2. Understand where the market is now versus when the lease was signed
Understanding the market is important to effectively subleasing your space. Unless the market has appreciated significantly since you signed the lease, you should be prepared for there to be a delta between the lease rental rate and the sublease rental rate. Knowing the market will help you project and plan for this delta.
3. Evaluate quality of the subtenant
Remember that a sublease does not get you off the hook on the master lease. If your subtenant defaults, the landlord still needs to be paid. You will want to take a thorough look at the subtenant’s financial to ensure they have the cash flow to pay the rent.

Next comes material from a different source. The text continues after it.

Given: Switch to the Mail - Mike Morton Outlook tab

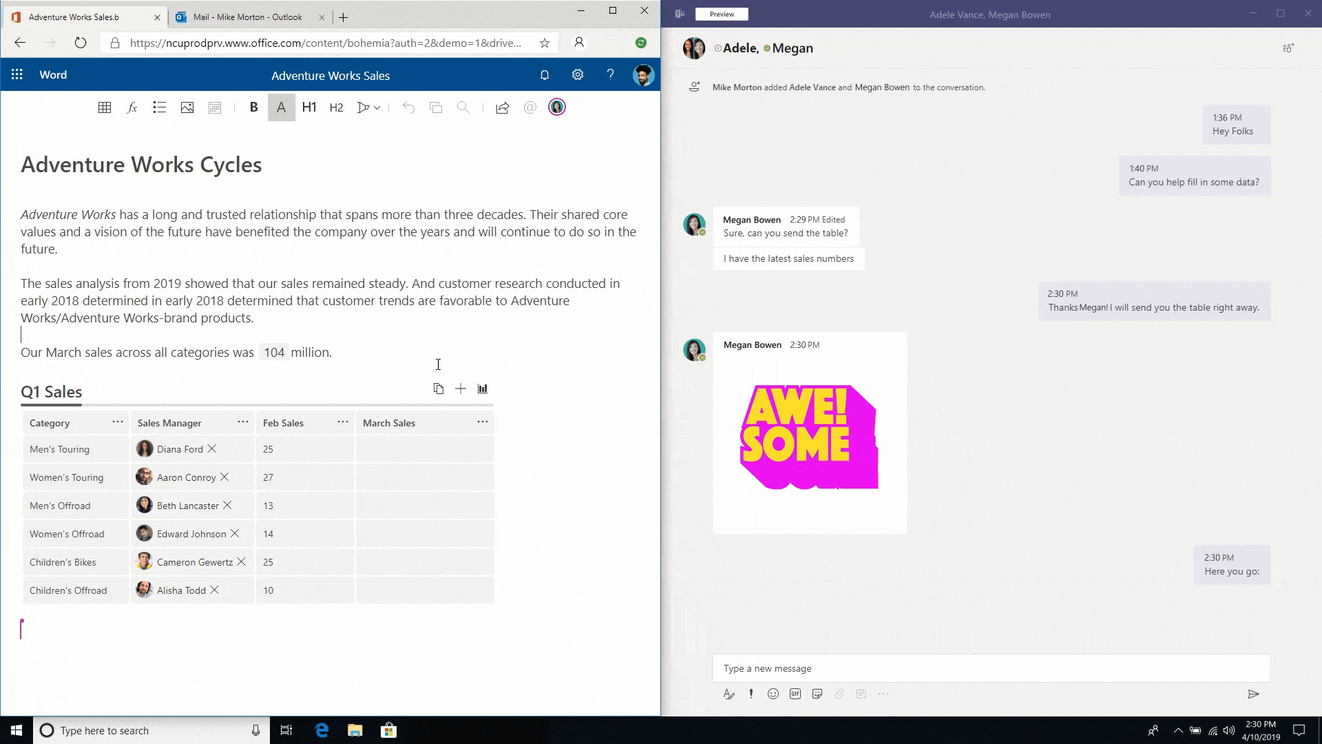Looking at the screenshot, I should click(248, 17).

4. Consider time left on lease
The shorter the time you have left on your lease, the more difficult it will be to sublease. While the flexibility of a shorter sublease can be attractive to many businesses, tenants do not usually like to enter into subleases of less than one year because there is too much uncertainty. In this case, working with the landlord to accommodate the subtenant at the end of your sublease may be the best solution for all parties.
Tenants often sublease space with the expectation that furniture will be available. While this can be a concession baked into the sublease, the reality is there is little residual value in used office furniture. Unless you have an immediate need for the furniture, be prepared to part ways for a nominal amount.
6. Remember Landlord Consent timing (often 30 days)
When subleasing, you are at the burden of a third party, the landlord. While you and a subtenant may be prepared for a lease to start immediately, there is often a clause in the lease that gives the landlord a specified period to review the sublease for approval. Be aware of this time frame as it may impact the sublease and cash flow.